Search on for missing after Turkey quake

Rescue teams worked into the night yesterday, seeking survivors of an earthquake that killed at least 10 people, toppled buildings and sowed panic less than three weeks after a massive deadly quake in the same area. Television footage showed the...

Rescue teams worked into the night yesterday, seeking survivors of an earthquake that killed at least 10 people, toppled buildings and sowed panic less than three weeks after a massive deadly quake in the same area.

Television footage showed the injured being treated at tents as the private CNN-Turk television reported that most of the hospitals damaged during the quake were emptied.

Ten people, including a Japanese humanitarian worker, lost their lives during the quake which struck late on Wednesday and at least 27 people were pulled out alive, according to the Prime Minister’s disaster and emergency management centre.

More than 800 rescue personnel rushed to the area, with mechanical diggers clawing through rubble after the 5.6 magnitude quake struck near the city of Van, which sent two hotels crashing down along with two dozen mostly empty buildings.

Among the 27 people recovered from the rubble were two members of a Japanese humanitarian association who had arrived in the area to help after a 7.2 magnitude quake struck on October 23, killing more than 600 people and injuring more than 4,150.

But one of the Japanese men later died of his injuries, according to the Anatolia news agency, bringing the death toll from the latest quake to ten.

It was not clear how many people remained trapped under the rubble.

“When I came out there was nothing but a cloud of smoke everywhere,” said Recep Ozhan, a receptionist at one of the two collapsed hotels, one of them a six-storey building in Van city centre that housed mostly journalists and teams from the Turkish Red Crescent.

“There were 32 clients registered at the hotel yesterday, but I don’t know how many were inside the building... I don’t know if anyone was able to get out besides me,” he said.

Aslan Bayram, owner of one of the collapsed hotels Bayram Hotel – one of the oldest in the city – said through the media that his property was examined by experts after last month’s quake and authorities gave it the all-clear.
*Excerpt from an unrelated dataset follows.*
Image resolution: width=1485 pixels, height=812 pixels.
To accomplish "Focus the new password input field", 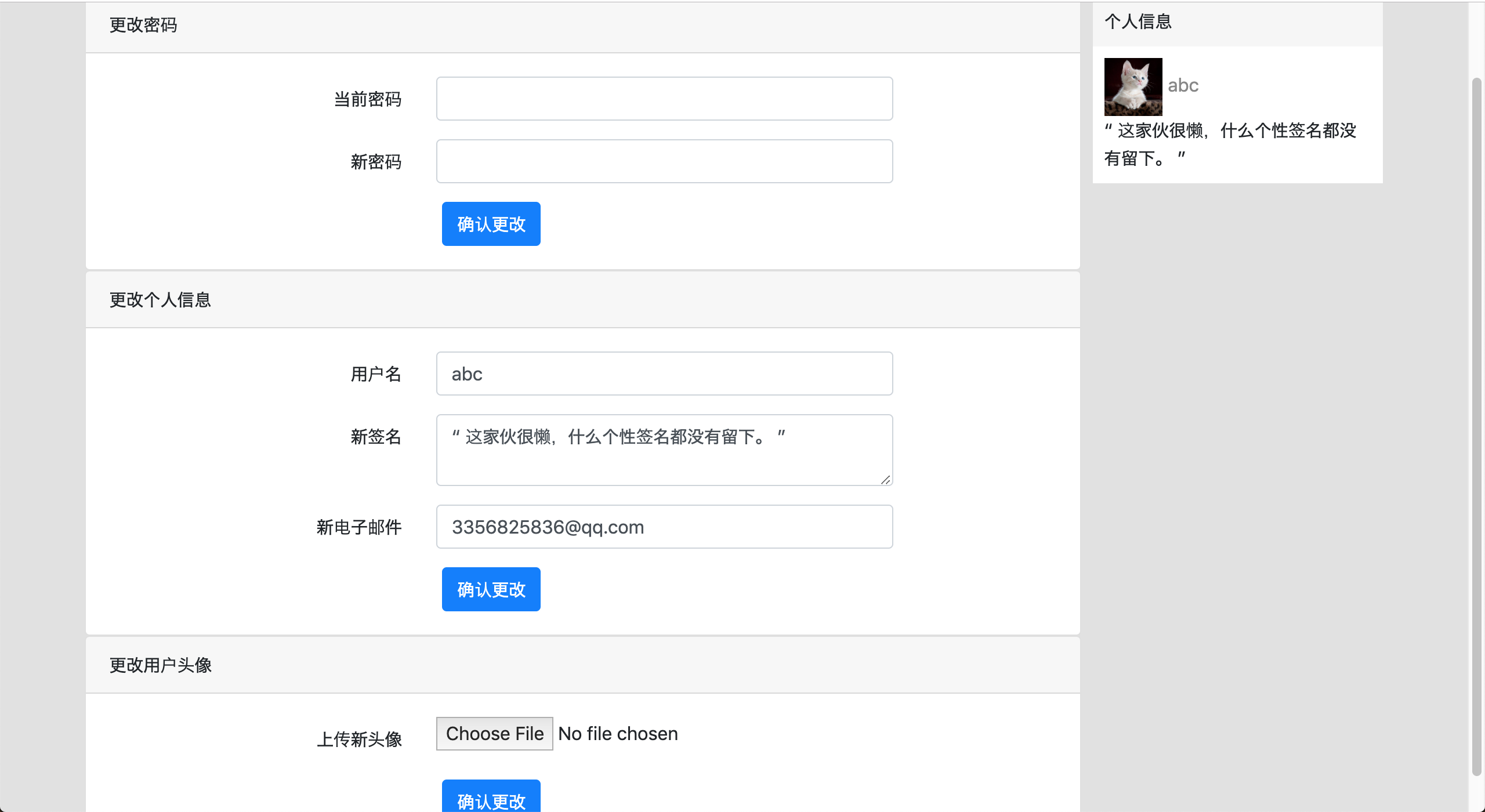I will (664, 161).
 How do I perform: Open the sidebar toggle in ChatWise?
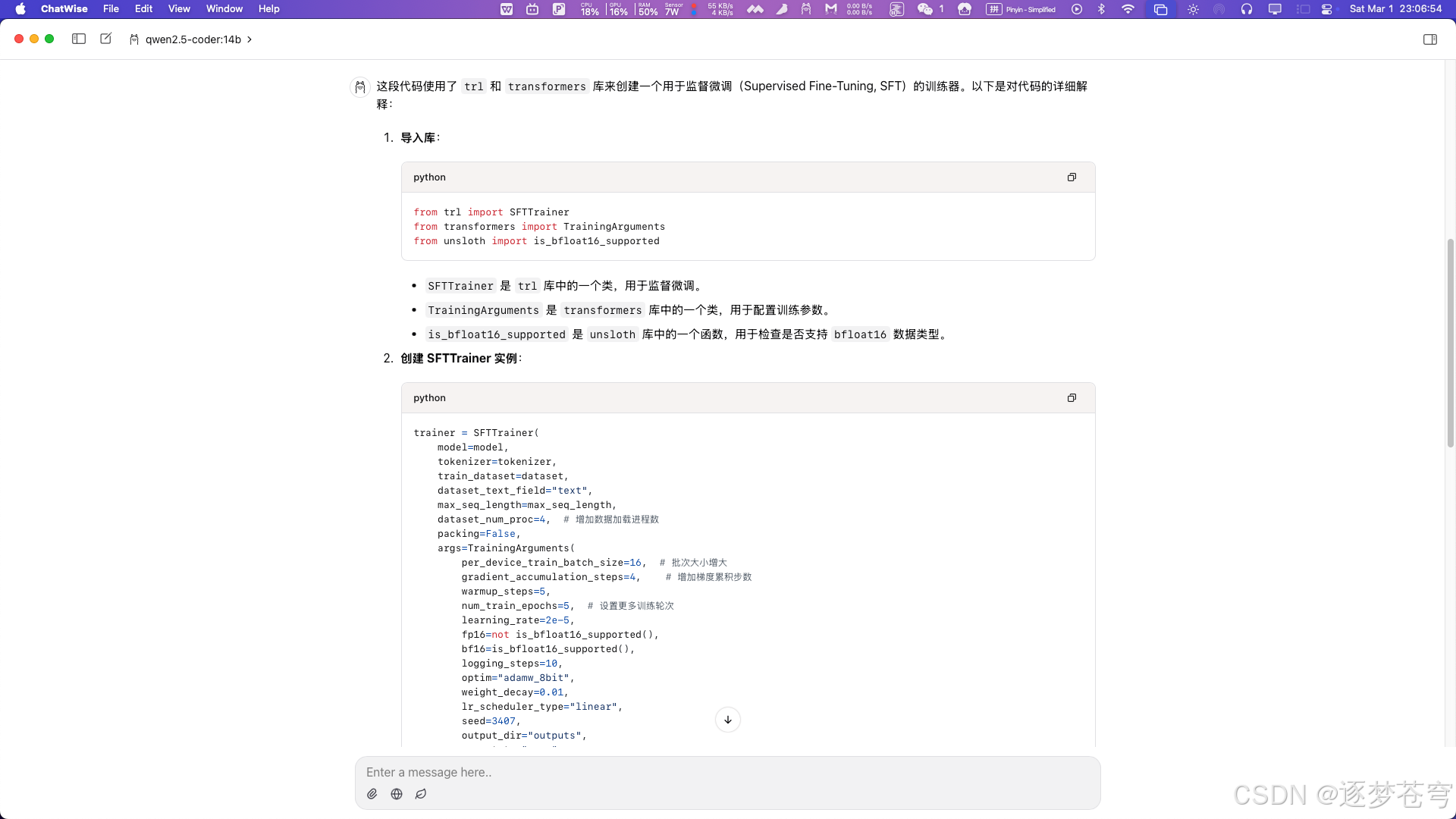78,39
But televisions aired a video showing the inner side of the hotel after the earlier quake with deep cracks on the walls.

Turkish authorities, heavily criticised at home for a sluggish response to the October quake, said they rushed nine planes carrying almost 300 rescuers to the region overnight on Wednesday along with 50 ambulances and 250 medical personnel.

“What is comforting is that 23 out of 25 buildings (that collapsed) were already empty,” Vice Prime Minister Besir Atalay told journalists as he toured the area.

“There were people only in the two hotels and that is where the work is currently going on,” Anatolia quoted him as saying.

He declined to give a figure on how many people had been in the two hotels.

“There are contradictory figures,” Mr Atalay said. “The hotel owners gave us one set of figures, but security cameras showed that a number of people had left” the buildings.

As rescuers picked through the rubble on the ground, 23 planes and eight medical helicopters were ferrying material and personnel to and from the area, where snow is forecast today.